The $104.8 million spending plan, for the year that begins Oct. 1, is nearly 8 percent larger than this year’s $97.2 million budget. It requires approval from the Town Council, which will review it at a special meeting on Thursday.

The 9 percent employee pay hike would be divided into a 2 percent increase in salaries and wages and a 7 percent lump-sum payment that reduces the impact of the raise on the town’s unfunded pension liability.

The cost-of-living adjustment is based on the average Consumer Price Index in the Miami-Fort Lauderdale-West Palm Beach metro area over the last three (bi-monthly) reporting periods. It’s in addition to market adjustments, merit pay, and step increases for workers who haven’t reached the top of their salary ranges.

If approved by the council, it would mark the second consecutive year that town employees will see 9 percent pay adjustments tied to the steep increase in the cost of living.

Blouin said Monday that the town is feeling the pinch of South Florida’s 9 percent inflation rate.

“The desire to live here has created a high demand and low supply of labor and materials,” he said. “It’s really affecting us across the board. We’re seeing record increases in commodity and labor costs. Our consultants and contractors are requesting more because they have increased costs.”

The eight new jobs include a design and preservation manager and a zoning technician in the Planning, Zoning and Building Department needed to handle the upswing in development throughout the town, Blouin said.

A technician and a solutions analyst would be added to meet new software demands in Information Technology.
Two new police officers would be added to increase law enforcement visibility and security, Blouin said. A digital crime scene technician would help the Police Department with digital public records requests.

A new golf pro-shop assistant would decrease the need for contracted workers at the town’s Par 3 Golf Course.

Property taxes

Blouin proposes to trim the property tax rate by 3 percent to $2.61 per $1,000 of taxable value. The lower rate would still generate $6.3 million more revenue because of a 13 percent jump in taxable property values, according to a June 28 preliminary estimate from the Palm Beach County Property Appraiser’s Office.

Homesteaded property owners would pay the same amount per $1 million of taxable value as they did this year. Those without the exemption would pay $179 more per $1 million.

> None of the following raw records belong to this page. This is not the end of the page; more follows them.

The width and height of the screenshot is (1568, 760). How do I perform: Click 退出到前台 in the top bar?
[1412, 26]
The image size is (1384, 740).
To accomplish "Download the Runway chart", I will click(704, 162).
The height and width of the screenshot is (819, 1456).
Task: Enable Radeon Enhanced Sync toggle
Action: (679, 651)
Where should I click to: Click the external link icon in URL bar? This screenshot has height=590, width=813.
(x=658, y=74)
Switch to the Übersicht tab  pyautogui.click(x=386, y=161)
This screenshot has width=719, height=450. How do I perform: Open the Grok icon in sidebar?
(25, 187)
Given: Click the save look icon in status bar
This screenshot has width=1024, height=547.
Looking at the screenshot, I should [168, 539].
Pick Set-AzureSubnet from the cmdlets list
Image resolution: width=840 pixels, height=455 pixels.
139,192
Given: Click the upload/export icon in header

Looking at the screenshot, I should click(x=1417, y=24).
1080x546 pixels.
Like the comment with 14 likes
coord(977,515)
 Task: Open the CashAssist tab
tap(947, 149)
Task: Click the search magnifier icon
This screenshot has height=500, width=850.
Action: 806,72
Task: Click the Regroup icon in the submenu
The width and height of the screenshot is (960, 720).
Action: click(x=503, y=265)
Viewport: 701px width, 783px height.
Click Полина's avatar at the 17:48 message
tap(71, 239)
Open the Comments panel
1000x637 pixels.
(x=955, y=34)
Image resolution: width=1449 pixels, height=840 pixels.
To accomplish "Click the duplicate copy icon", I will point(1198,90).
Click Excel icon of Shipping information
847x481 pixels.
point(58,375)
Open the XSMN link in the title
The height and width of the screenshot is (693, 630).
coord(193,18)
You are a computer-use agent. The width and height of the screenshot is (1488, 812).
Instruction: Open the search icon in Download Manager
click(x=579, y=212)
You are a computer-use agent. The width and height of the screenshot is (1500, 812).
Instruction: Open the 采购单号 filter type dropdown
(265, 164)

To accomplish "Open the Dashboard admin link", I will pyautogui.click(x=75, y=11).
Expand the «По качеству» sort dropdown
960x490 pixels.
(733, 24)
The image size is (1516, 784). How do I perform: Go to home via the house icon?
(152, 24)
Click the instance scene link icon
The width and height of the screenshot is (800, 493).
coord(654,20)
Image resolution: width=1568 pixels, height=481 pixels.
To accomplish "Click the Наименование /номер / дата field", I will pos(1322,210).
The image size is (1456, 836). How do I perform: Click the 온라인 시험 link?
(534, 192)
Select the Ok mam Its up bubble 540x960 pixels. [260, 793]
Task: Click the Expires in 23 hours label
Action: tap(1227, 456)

The town collects about 18 percent of the property taxes paid by Palm Beach property owners. The rest goes to the Palm Beach County School District, Palm Beach County and other taxing districts.

Other cost increases

Investment losses have driven the required annual contribution to the town’s retirement fund up by more than $1.1 million, to a total of $12.6 million, for 2023-24. That doesn’t include the $5.42 million discretionary payment the town adds to the budget each year to shrink a long-term unfunded liability in the pension plan.

Other employee benefit costs, including health insurance, will go up by $1.2 million, or nearly 16 percent above this year.

North Fire Station

The annual transfer from the operating budget into a separate Capital Improvement Fund would go up by $937,000 to $10.3 million. For 2023-24, projects in the fund total more than $14.1 million, including $11.5 million for facility improvements that include an extensive renovation of the century-old North Fire Station.

The three-story station at 300 N. County Road has been gutted with only the exterior walls remaining. Construction is scheduled for completion in late 2024.

The cost of restoring the landmarked building has ballooned to $17 million – more than triple its original $5.5 million budget, Council President Margaret Zeidman said. The town has spent $3 million on it so far.

Blouin said the demand for construction in the South Florida market is such that contractors “can pretty much name their price.”

Thursday’s council meeting begins at 9:30 a.m. in the public meeting chambers at Town Hall. Final approval of the budget and tax rate will come at two public hearings on Sept. 12 and Sept. 21.